The research is already affecting the way consultants in Australia undertake sediment quality assessments, and this is being accepted by the regulatory agencies. CECR has provided ongoing sediment assessment advice to consultants and regulators in New South Wales, Victoria, South Australia, Western Australia, Tasmania and Queensland. Their findings are guiding responsible management of contaminated sediments, while providing a sound basis for the protection of uncontaminated sediments.
This approach once fully documented in guideline document revisions will lead to improvement in the management of water and water-dependent ecosystems in Australia, by protecting both benthic and overlying water ecosystems from the impacts of sediment contaminants.
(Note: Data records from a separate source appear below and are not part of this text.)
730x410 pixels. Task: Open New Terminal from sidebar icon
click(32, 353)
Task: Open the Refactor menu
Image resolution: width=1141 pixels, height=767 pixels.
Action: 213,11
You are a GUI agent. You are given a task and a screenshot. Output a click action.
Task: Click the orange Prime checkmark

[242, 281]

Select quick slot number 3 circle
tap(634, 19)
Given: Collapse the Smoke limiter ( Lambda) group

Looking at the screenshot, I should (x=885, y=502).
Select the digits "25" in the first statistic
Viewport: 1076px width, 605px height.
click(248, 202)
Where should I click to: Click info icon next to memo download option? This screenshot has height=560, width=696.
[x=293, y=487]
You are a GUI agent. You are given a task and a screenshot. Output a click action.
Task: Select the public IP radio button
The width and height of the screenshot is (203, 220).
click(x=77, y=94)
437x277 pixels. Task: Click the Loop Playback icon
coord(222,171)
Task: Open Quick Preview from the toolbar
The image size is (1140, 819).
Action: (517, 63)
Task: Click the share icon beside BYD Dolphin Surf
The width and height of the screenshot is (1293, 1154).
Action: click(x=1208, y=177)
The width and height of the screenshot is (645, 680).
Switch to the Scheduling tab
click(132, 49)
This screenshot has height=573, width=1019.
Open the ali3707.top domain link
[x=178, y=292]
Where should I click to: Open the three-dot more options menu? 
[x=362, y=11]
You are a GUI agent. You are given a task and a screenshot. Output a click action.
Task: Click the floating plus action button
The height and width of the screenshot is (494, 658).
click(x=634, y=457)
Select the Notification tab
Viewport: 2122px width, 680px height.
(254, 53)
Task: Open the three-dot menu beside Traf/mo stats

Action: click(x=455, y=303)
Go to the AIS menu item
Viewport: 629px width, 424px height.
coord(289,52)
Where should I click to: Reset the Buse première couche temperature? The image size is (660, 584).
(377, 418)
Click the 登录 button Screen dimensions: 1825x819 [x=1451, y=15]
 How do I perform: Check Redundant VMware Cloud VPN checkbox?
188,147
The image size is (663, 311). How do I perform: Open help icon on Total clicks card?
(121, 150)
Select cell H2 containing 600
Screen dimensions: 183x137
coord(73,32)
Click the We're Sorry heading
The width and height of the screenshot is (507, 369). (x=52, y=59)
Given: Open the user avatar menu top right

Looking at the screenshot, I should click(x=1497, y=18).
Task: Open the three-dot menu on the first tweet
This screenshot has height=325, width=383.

The results will be applicable to all areas of the Australian environment, although initially being focused on estuarine water bodies, where most of Australia’s sediment contaminant issues reside.
Sediments are often overlooked, but are important as food sources and breeding grounds for aquatic organisms. These functions are under threat since sediments are also the ultimate repository of most water-borne contaminants.
While water quality is effectively regulated in Australia and New Zealand, prior to 2000 there was no available guidance to industry or regulators on how to assess the impacts of contaminated sediments. CSIRO undertook the lead role in writing this document and establishing interim sediment quality guidelines for a range of sediment contaminants. At the time it was recognised that much more was required to underpin these guidelines to be confident that sediment-dwelling organisms and organisms in the overlying water in our harbours, estuaries and rivers were being protected. When the interim guidelines were released in 2002, their application was limited because there were no appropriate bioassays that could be applied and the protocols for sample collection, handling and manipulations were not sufficiently robust to avoid spurious results. Thus there was a need for research to advance the guidelines from their interim status.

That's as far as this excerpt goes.